Headline earnings rose 54% in the six months to end-December to R3.3bn, with headline earnings per share (HEPS) 55% higher at 243.6c.
Normalised HEPS, which adjusts for the effect of finance costs related to preference shares, rose 48% to 244.8c.
The group said there was a “significantly improved” underwriting result in Momentum Insure, strong underwriting performance in Guardrisk, profits released from annuities in Momentum Investments, improved new business profitability in Metropolitan Life, and higher earnings from the group risk business in Momentum Corporate.
Earnings were further supported by improved persistency experience across most of the group’s operations and a favourable external investment and underwriting environment.
Operating profit increased by 33% to R2.8bn.
An interim dividend of 85c per share was declared.
The group said results were further aided by higher market returns and favourable yield curve shifts over the period.
Momentum Retail reported marginally lower operating profit, mainly due to lower positive mortality and morbidity experience variances and a reduction in market variances.
The decline in Africa’s operating profit follows lower market variances, driven by unfavourable yield curve shifts in Namibia, Botswana and Lesotho.
The operating loss in India narrowed, aided by strong gross written premium growth, a reduction in the loss component and an improved combined ratio, the group said.
The group’s new business sales, as measured by the present value of new business premiums, remained flat at R38.9bn.
The group achieved solid value of new business (VNB) growth of 40% to R279m, largely supported by the change in new business mix towards more profitable protection business in Momentum Retail, an improvement in Metropolitan’s VNB, and the positive contribution from life annuities in Momentum Investments.

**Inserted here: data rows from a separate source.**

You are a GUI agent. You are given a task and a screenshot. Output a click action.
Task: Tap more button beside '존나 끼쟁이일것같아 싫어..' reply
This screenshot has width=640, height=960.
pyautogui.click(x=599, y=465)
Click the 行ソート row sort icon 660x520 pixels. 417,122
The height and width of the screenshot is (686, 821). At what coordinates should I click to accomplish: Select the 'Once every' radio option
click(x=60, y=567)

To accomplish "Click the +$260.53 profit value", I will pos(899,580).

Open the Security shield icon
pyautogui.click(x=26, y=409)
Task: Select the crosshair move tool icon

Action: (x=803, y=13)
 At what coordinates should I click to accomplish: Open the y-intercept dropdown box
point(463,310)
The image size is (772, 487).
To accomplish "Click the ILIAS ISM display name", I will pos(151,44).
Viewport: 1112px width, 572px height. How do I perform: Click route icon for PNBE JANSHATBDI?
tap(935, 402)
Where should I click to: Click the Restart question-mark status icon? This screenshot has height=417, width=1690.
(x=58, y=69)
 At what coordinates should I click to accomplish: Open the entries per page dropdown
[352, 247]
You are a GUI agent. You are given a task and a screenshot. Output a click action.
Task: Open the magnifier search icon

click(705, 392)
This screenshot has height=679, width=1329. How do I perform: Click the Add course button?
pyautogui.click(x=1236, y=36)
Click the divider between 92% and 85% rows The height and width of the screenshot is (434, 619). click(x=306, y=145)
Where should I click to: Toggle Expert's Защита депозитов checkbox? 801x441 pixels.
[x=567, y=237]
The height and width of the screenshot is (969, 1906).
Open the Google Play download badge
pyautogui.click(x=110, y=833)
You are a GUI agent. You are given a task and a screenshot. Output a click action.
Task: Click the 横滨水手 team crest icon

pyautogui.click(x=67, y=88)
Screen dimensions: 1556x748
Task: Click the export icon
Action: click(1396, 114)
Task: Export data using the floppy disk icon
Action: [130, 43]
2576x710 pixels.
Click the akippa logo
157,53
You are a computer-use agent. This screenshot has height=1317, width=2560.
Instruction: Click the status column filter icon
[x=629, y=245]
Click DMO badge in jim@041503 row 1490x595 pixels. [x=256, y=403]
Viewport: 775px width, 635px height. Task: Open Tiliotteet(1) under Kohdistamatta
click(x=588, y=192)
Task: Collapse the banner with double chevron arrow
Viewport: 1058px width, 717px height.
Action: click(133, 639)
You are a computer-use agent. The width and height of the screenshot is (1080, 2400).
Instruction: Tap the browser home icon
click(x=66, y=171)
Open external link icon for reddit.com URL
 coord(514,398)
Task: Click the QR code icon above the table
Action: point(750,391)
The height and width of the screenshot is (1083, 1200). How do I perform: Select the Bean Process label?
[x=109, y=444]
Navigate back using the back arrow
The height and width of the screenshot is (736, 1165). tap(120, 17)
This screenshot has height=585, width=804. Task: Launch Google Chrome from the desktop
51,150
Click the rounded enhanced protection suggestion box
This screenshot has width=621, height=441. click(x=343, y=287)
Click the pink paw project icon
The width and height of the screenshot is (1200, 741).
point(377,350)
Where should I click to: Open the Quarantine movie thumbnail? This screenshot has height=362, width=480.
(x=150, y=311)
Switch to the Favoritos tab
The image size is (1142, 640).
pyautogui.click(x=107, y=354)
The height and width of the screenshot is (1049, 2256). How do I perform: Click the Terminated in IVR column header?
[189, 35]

Overall, the group’s new business margin improved to 0.7%.

The board has approved a further R1bn for the buyback programme of the group’s ordinary shares, given the prevailing discount to embedded value.
A favourable external investment and underwriting environment supported the results of the past six months, but similar conditions may not necessarily persist in the second half of the financial year, the group said.
While it is cautiously optimistic about the prospects for SA, lingering risks from global economic uncertainty and local fiscal pressures could keep financial market volatility elevated.
“We remain steadfast in improving VNB and driving sales volume growth,” it said.